#### [ASSIGNED TASK]
Find all the lines in the material below with the word "avatar", and copy them.

#### [MATERIAL TO PROCESS]
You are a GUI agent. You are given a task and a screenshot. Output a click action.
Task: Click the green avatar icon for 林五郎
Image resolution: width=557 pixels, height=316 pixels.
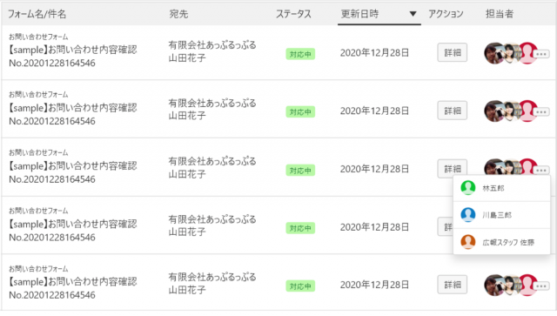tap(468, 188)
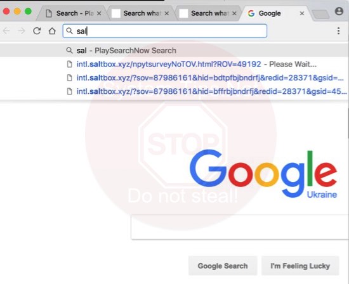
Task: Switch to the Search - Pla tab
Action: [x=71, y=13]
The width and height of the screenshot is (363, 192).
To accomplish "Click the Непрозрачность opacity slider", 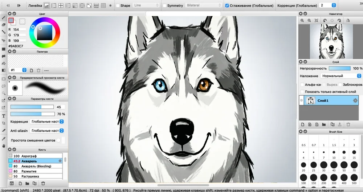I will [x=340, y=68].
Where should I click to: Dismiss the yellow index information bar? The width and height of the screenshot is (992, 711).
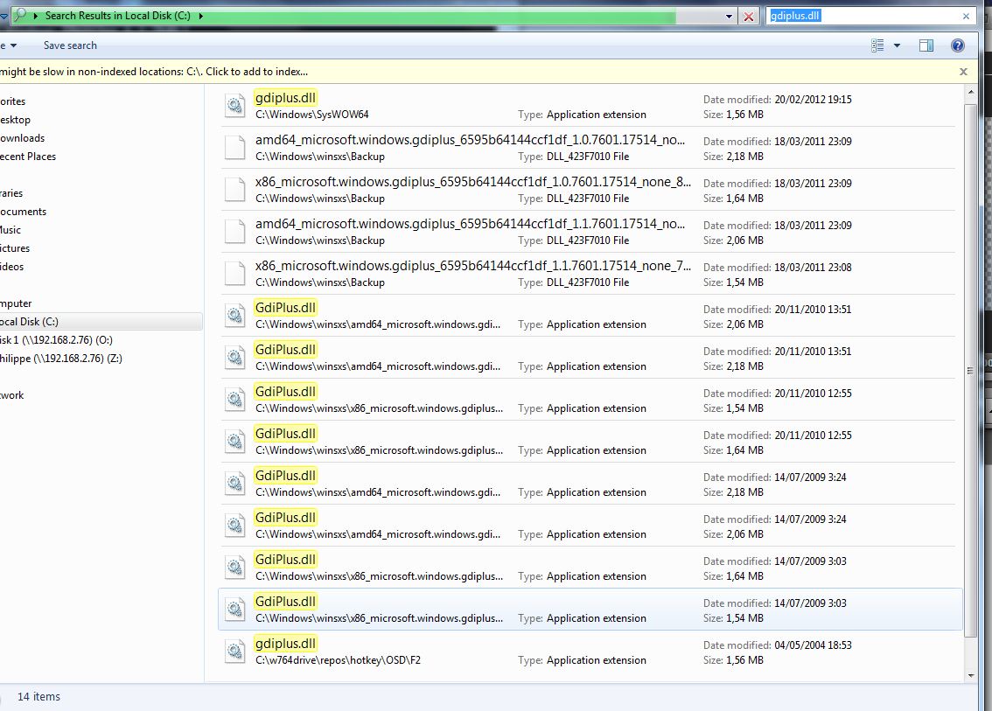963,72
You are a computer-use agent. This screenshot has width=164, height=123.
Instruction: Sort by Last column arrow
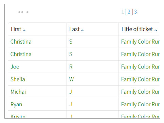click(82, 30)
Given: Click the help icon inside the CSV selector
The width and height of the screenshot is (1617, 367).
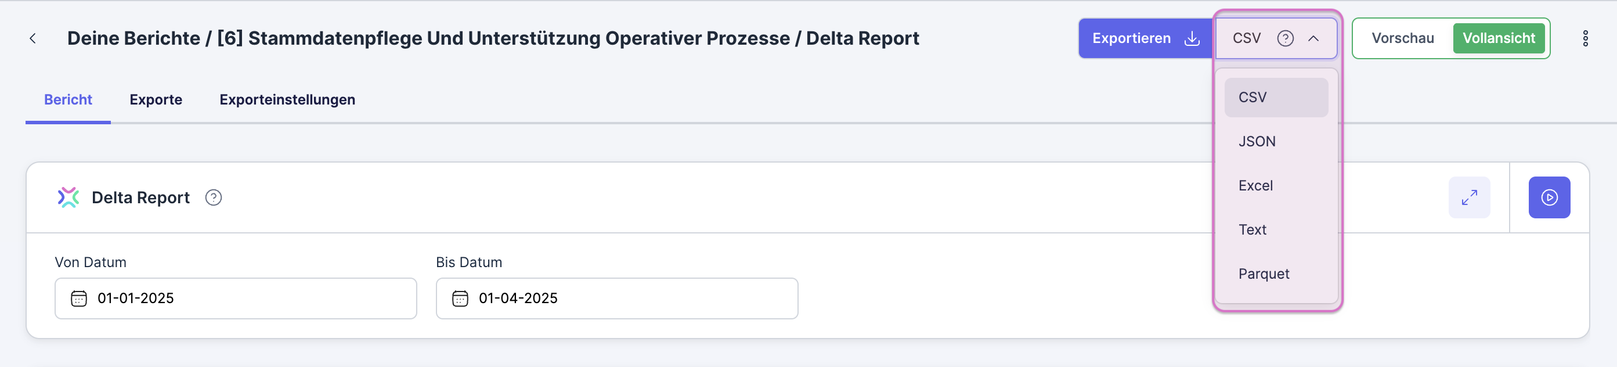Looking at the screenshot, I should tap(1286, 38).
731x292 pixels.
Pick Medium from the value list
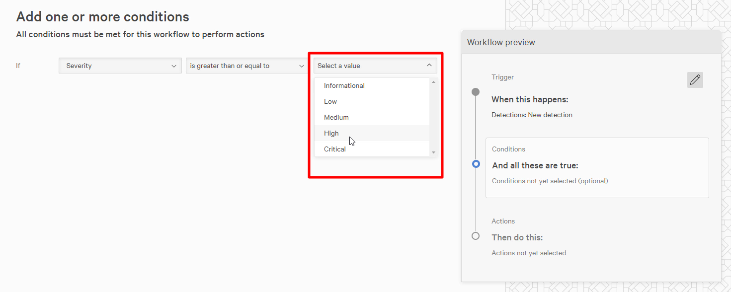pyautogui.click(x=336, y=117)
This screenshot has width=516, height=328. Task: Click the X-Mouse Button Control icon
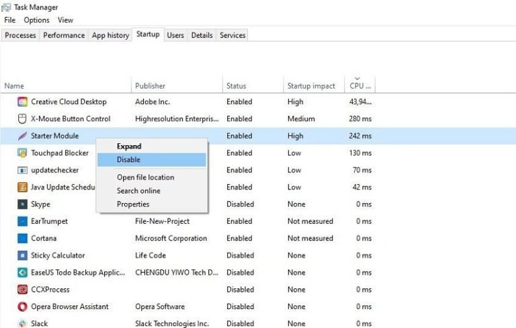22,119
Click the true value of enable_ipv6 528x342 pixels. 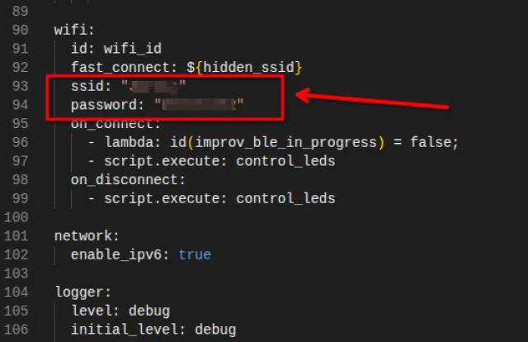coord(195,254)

==

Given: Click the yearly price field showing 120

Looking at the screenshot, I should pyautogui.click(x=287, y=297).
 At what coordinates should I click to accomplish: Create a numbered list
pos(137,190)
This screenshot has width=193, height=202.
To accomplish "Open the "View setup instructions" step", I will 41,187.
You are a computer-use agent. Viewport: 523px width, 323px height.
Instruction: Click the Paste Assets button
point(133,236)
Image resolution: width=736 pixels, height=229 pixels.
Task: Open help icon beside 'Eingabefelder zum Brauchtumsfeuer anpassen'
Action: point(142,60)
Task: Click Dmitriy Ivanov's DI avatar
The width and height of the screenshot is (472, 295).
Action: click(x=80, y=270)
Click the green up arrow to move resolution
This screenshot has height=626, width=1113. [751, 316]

---

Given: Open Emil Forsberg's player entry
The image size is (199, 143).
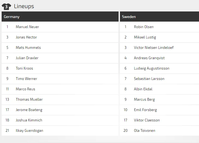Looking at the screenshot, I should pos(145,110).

#### [ANSWER FOR THE TASK]
Task: Click the green avatar icon for 林五郎
Task: Click Dmitriy Ivanov's DI avatar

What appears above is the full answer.